(Element and text position data)
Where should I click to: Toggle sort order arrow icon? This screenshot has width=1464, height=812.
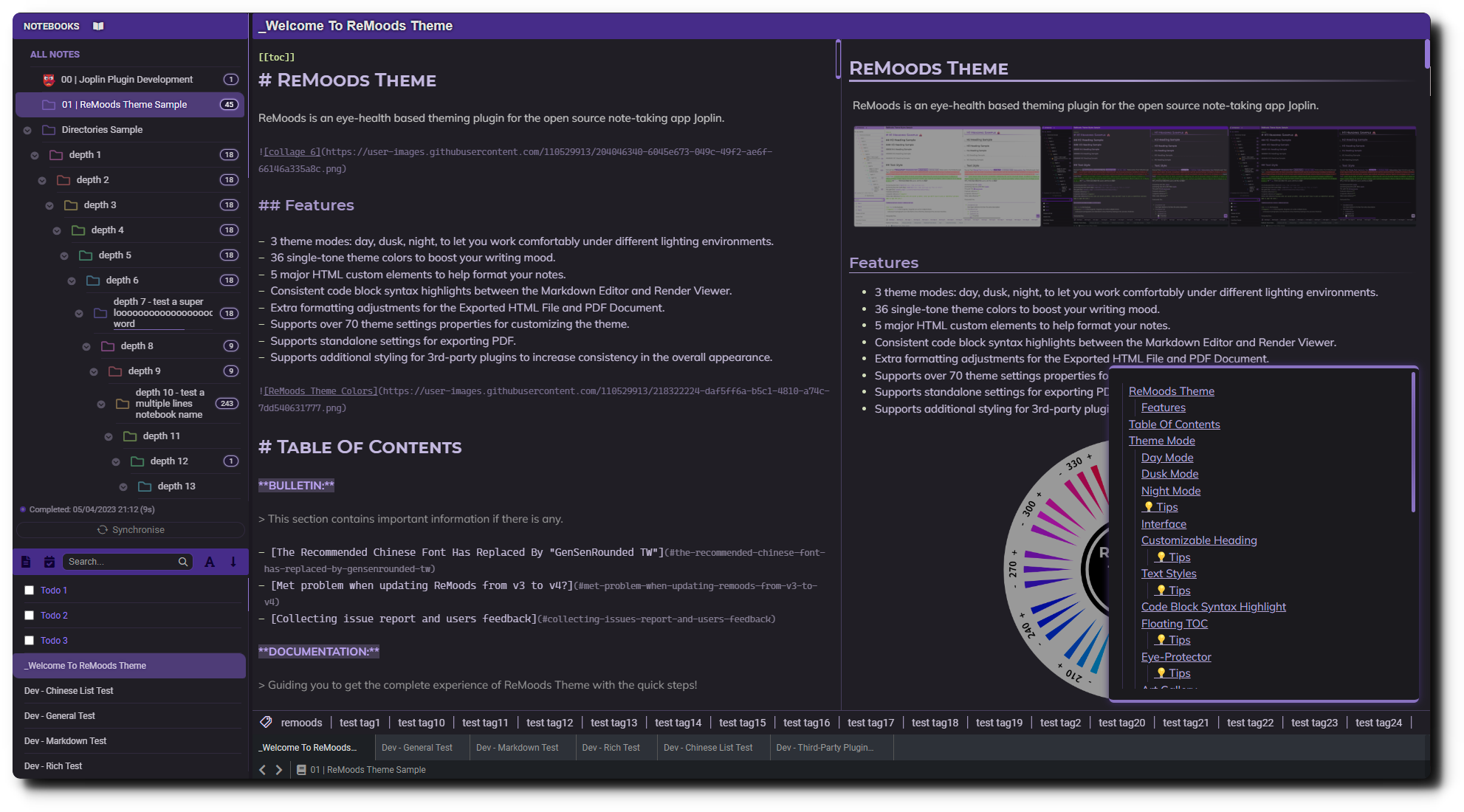[x=233, y=562]
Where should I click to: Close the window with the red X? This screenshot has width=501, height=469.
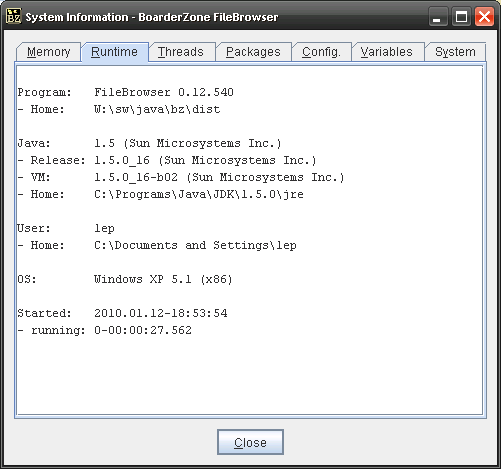pos(484,16)
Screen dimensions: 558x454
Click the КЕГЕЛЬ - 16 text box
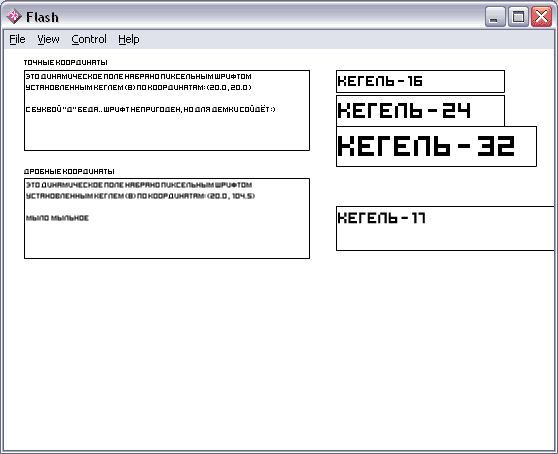tap(420, 81)
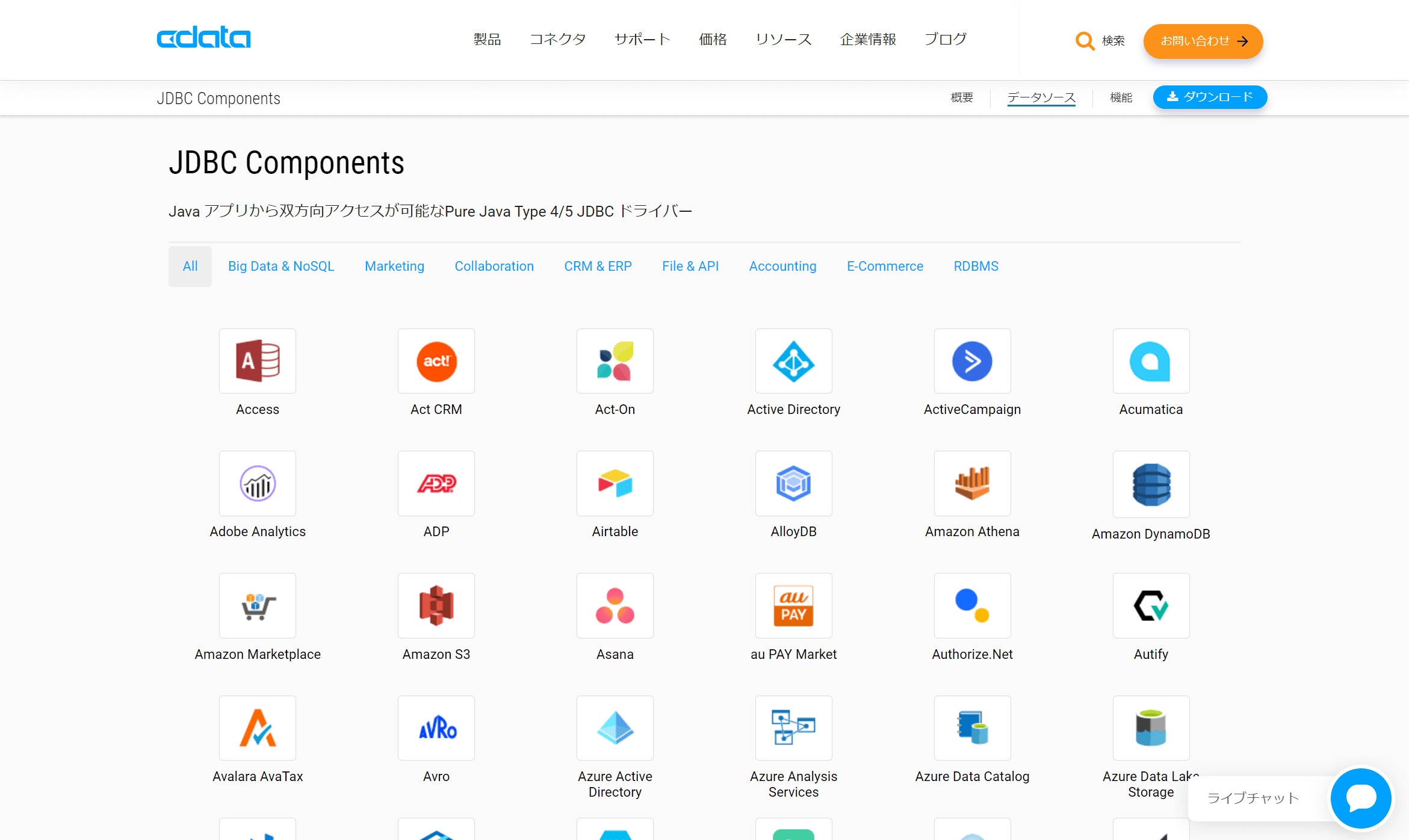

_Description of the task:_ Output every line of the listing above as a JSON list of strings, one string per line, skipping blank lines and leaving out the pictures.

_Answer to the exercise:_
[
  "Where should I click to: Toggle sort order arrow icon? This screenshot has width=1464, height=812.",
  "[x=233, y=562]",
  "Where should I click to: Close the window with the red X? This screenshot has width=501, height=469.",
  "pos(484,16)",
  "Screen dimensions: 558x454",
  "Click the КЕГЕЛЬ - 16 text box",
  "tap(420, 81)"
]